Si, comme le prétendait Maurice O’Bready,  l’appellation Cantons-de-l’Est est une maladroite adaptation de l’anglais, comment expliquer que son usage se soit maintenu d’une génération à l’autre jusqu’à aujourd’hui? Ne serait-ce pas parce que  le toponyme correspond à une réalité historique et géographique incontestable, alors que la désignation  » Estrie  » ne répond ni à l’usage autrement que pour référer à la région administrative, ni à aucun ancrage historique, deux critères de base en toponymie. D’ailleurs, ce n’est certainement pas par hasard que la grande majorité des historiens et géographes ont continué de parler des Cantons-de-l’Est dans leurs travaux plutôt que d’Estrie, comme en fait foi la magistrale Histoire des Cantons de l’Est de Jean-Pierre Kesteman, Peter Southam et Diane Saint-Pierre, publiée par l’Institut québécois de recherche sur la culture (IQRC) en 1998.

 

Gabriel Martin fait appel aux concepts de patrimoine et de mémoire pour justifier sa position. Étrangement, du même coup, il efface près de 250 ans d’histoire. Il importe de remettre les choses en contexte et de rappeler que lorsque le gouvernement Clark procéda au découpage des terres en 1792, il appliqua un mode de concession bien différent du reste du Québec : le township. C’est ce mode de concession qui a façonné   le paysage de la région. Il importe également de rappeler comment a débuté la colonisation de ce territoire : ce sont des colons loyalistes fuyant la Révolution américaine (ou simplement à la recherche de nouvelles terres), suivis de militaires britanniques, eux-mêmes rejoints par des immigrants venus d’Irlande et d’Écosse, auxquels se sont ajoutés des francophones venus des vieilles seigneuries du Saint-Laurent, qui ont peuplé la région.
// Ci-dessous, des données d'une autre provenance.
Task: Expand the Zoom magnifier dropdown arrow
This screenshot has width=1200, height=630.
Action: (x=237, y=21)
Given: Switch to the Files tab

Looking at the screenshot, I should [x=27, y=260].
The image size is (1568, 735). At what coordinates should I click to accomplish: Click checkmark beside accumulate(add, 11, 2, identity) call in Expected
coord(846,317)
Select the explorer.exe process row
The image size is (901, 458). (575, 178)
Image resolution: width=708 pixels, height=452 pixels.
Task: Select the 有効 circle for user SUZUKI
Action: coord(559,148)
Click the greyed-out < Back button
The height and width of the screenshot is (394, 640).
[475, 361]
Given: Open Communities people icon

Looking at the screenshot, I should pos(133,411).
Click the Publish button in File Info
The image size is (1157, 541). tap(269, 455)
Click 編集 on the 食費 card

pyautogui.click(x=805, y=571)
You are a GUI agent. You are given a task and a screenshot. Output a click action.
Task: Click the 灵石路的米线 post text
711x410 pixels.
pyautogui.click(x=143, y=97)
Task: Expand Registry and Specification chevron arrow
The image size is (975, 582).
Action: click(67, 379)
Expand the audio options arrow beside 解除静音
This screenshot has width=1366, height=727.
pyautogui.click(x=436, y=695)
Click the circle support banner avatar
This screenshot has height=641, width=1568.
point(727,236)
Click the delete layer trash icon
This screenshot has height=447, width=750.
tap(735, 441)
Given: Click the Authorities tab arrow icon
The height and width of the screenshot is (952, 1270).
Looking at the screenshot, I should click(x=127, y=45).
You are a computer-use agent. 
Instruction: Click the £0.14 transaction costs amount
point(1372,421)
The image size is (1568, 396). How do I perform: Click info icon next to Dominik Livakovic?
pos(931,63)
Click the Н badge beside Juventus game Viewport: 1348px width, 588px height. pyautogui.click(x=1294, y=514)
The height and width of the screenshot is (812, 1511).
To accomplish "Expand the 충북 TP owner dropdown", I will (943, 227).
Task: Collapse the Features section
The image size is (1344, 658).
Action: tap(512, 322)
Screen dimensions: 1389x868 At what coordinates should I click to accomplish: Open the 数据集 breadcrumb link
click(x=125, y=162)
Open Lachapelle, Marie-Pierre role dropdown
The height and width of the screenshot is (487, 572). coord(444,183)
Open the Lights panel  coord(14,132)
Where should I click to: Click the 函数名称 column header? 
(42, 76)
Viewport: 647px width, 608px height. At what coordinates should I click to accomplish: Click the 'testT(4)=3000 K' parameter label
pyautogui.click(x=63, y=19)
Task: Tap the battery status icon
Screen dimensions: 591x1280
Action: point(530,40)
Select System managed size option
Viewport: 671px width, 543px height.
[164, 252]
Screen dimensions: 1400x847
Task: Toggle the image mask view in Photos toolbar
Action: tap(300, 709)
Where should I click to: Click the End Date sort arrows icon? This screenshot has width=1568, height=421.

Chacune de ces communautés a contribué à faire de la région ce qu’elle est aujourd’hui: un pays riche  d’un paysage exceptionnel, d’une architecture distinctive et d’une culture originale. C’est à cela que réfère le toponyme Cantons-de -l’Est.

 

 » Je me souviens  » en effet, mais pas seulement des cinquante dernières années, d’une  » bribe « , et donc d’une toute petite partie du tout.  » Je me souviens  » plutôt d’une longue histoire qui a fait des Cantons-de-l’Est un endroit unique, d’un héritage commun aux populations qui l’ont façonné.